大学の就職実績や就職率で進路指導を行う時代が来る [中学受験]
先日、卒業生の就活支援を実施している中高一貫校で就活支援の講演会が行われた。その学校では、昨年から大学3年生の卒業生を対象に就活セミナーを行っており、今年も実施する予定だそうだ。就活セミナーに先立ち、大手企業の採用トップのかたと就活セミナーの担当者のかたを招いて講演会を開催したのだ。大手企業の採用担当者によれば、「今年は学生にとって大変に厳しい就職となったが、来年も今年並みで、一部の業界では今年以上に厳しくなることが予想される」そうだ。この厳しい就職をどのように乗り切るか、内定を獲得するためにはどうすればよいかという話や、内定を貰った学生と貰えなかった学生の違いや、採用する時の基準についてなど、通常の就活セミナーでは聞けない現実的な話だったので、学生にとっては有益なセミナーだったと思う。

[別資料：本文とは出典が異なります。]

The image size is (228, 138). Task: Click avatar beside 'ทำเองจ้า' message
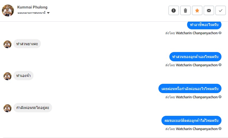[7, 76]
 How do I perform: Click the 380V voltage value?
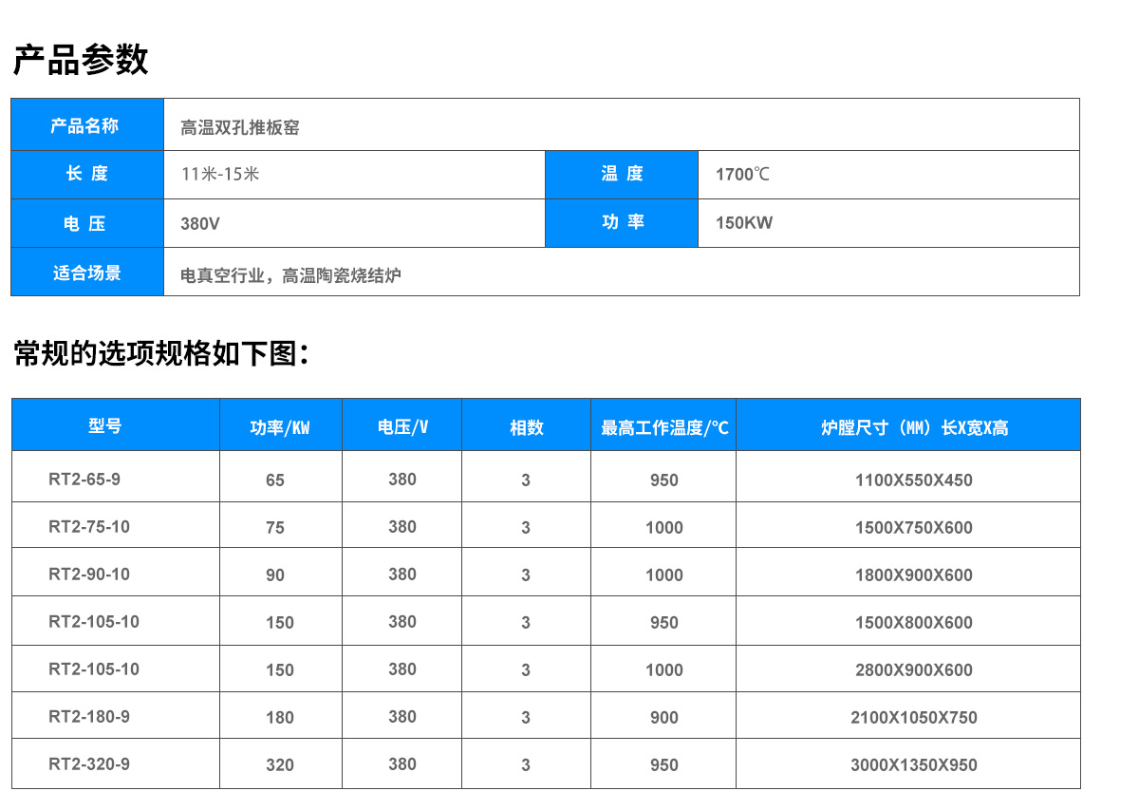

小規模な講演会であったこともあり、講師が学生と対話をすることで講演会を進めていく場面もあった。就活セミナーの講師のかたが、参加した学生に、現時点までに行われてきた大学の就活セミナーの内容を聞くと、学生の回答は「企業への応募から内定までの手続き」「SPIテストなどの筆記試験対策」「マナー講座」「企業の人事担当者を招いた職種・業界・企業紹介」などの就職に必要な一般的な知識と情報の講演が多かった。最も重要な、具体的な自分の「強み」の調査方法やその「強み」をもとに将来行いたい仕事を考えるための自己分析を行っている大学は10%にも満たなかった。大学の就活セミナーが実戦的ではないことは明らかで、もちろん、内定を取るための方法やテクニックを指導する大学はなかった。最も肝心な部分が学生任せになっており、これでは、来年の1月ごろから始まるエントリーシートや面談に対応することは難しいというのが、講師の見解だった。
今年から、大学は就職率等の情報公開を求められることになり、少子化のなかで生き残りをかけて、これまで以上に学生の就職指導に重点を置いている。しかし、その実態は、これまでに行ってきた指導の焼き直しに過ぎない大学がほとんどだそうだ。これまでに、的を射た指導を行っている大学は少数で、その格差は大きいという情報があった。しかし、今回の講演会でも学生の話から、大学で行われている就活セミナーの実態が明らかになり、その情報は正しいことが裏付けられた。さらに大学の格差が大きくなれば、学生が希望する企業の内定を勝ち取れるかどうかは、学生個人の力量だけでなく、大学の就活支援の質によって大きな違いとなっていくだろう。今後、大学の評価は入口の偏差値にとどまらず、より多面的になってくると思われる。